Malgré un engagement reconnu, les professionnels du secteur privé connaissent de nombreuses asymétries de traitement par rapport à leurs homologues du secteur public. Quelles sont vos propositions pour y remédier ?

Nous portons la conviction que l’accès aux soins passe par la reconnaissance de tous les professionnels de santé qui remplissent les mêmes missions, quel que soit le statut de leur lieu d’exercice. Les difficultés de recrutement des professionnels de santé sont amplifiées par les écarts de salaire entre public et privé qui n’ont cessé de se creuser au détriment du secteur privé et par un manque de reconnaissance des missions accomplies. En janvier 2024, à structure d’ancienneté identique, l’écart salarial net moyen entre les secteurs public et privé était de 19 % pour les infirmiers et de 32 % pour les aides-soignants. La situation économique ne permet pas aux hôpitaux privés, financés à plus de 90 % par l’assurance maladie, de mettre en place les revalorisations salariales pour les professionnels de santé.La réponse doit être duale : un indispensable accompagnement financier de l’État à la politique salariale, au bénéfice de nos professionnels ; et une priorisation des enjeux d’emploi,de formation et d’attractivité des métiers de la santé, prérequis à la coopération entre les acteurs et à la réponse aux besoins de santé.

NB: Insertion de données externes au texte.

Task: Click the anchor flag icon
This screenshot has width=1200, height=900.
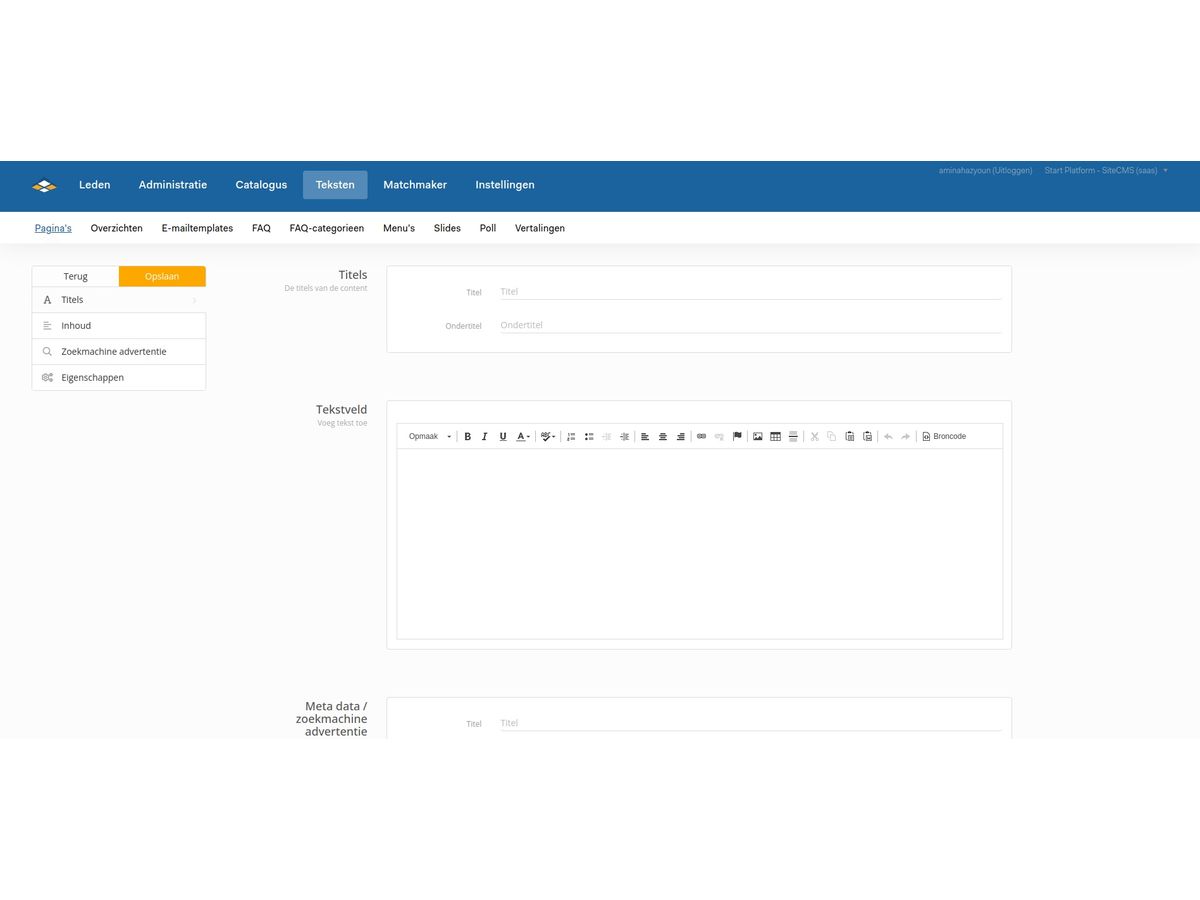Action: 737,437
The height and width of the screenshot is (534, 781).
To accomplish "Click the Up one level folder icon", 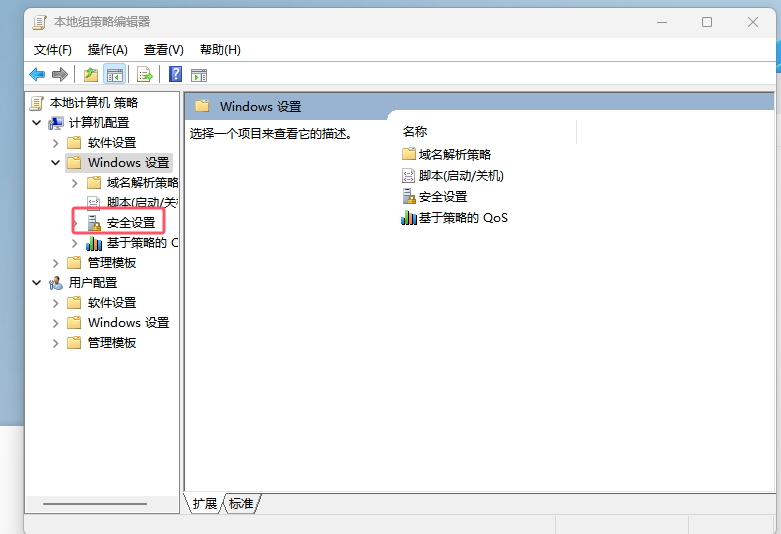I will pos(91,74).
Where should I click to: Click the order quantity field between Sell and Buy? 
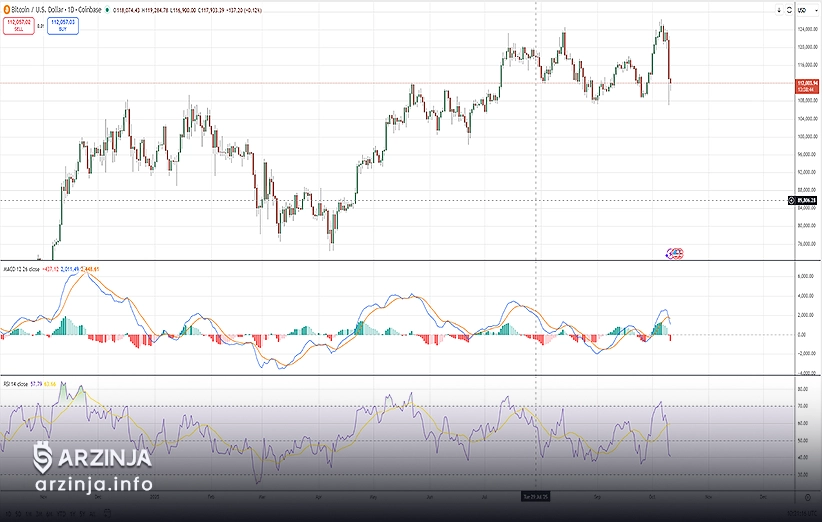click(x=40, y=26)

Comment répondre aux conséquences du vieillissement de la population sur le système de santé ?

La prise en charge dans de bonnes conditions de nos aînés est le défi majeur des prochaines années. Les cliniques et hôpitaux privés franciliens y sont déjà pleinement engagés et travaillent sur l’amélioration des parcours avec la mise en place d’accès plus directs pour éviter des attentes tant dans les services d’urgences déjà en tension que dans les services de médecine. Les établissements de soins médicaux de réadaptation sont aussi mobilisés dans la promotion de la prévention en mettant en place des programmes pour réduire l’incidence des maladies chroniques notamment. La réussite d’un tel défi ne pourra se faire qu’en renforçant la collaboration entre les acteurs de santé qui a déjà montré ses effets vertueux lors de récentes périodes de tensions.